::: Records supplied

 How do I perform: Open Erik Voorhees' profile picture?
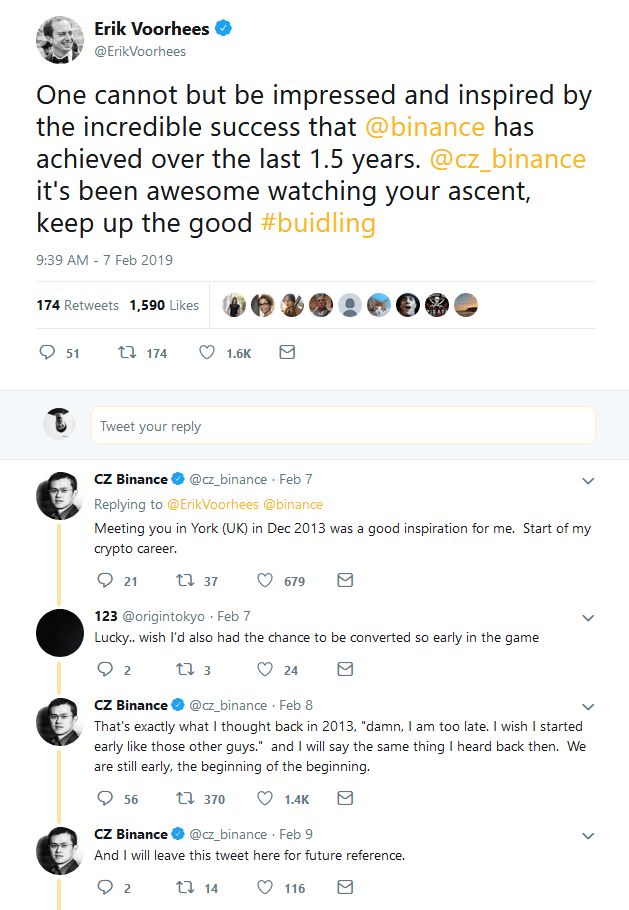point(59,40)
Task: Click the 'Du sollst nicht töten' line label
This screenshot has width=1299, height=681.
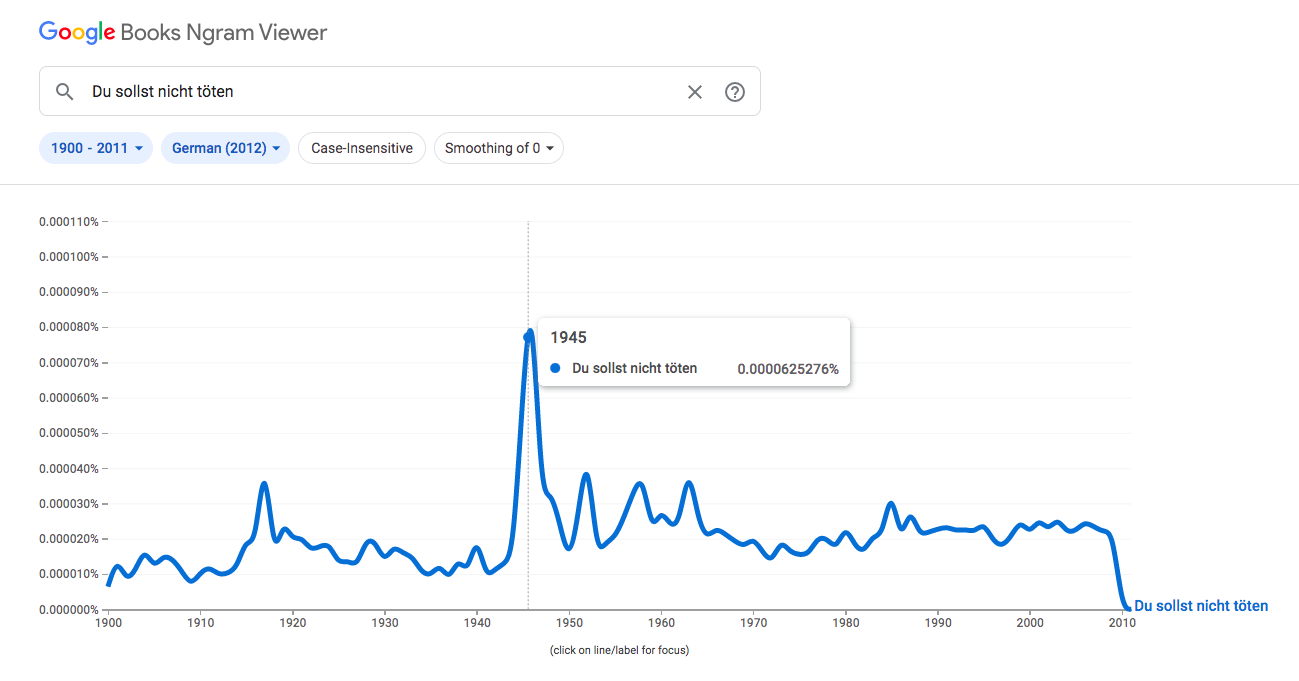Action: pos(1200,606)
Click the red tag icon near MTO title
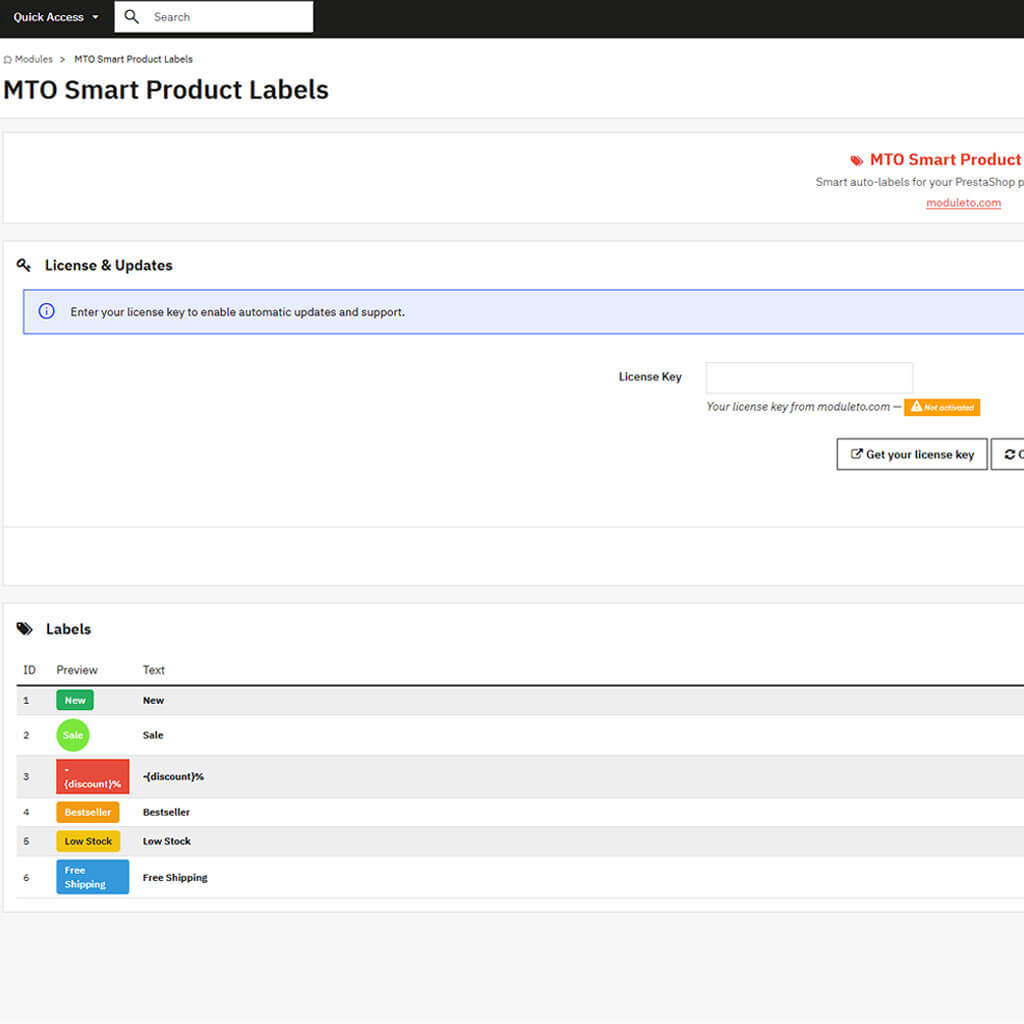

::::::

### Aim of the task
If a line in the records contains "Click", report it.

### Output for this task
Task: Click the 'Du sollst nicht töten' line label
Click the red tag icon near MTO title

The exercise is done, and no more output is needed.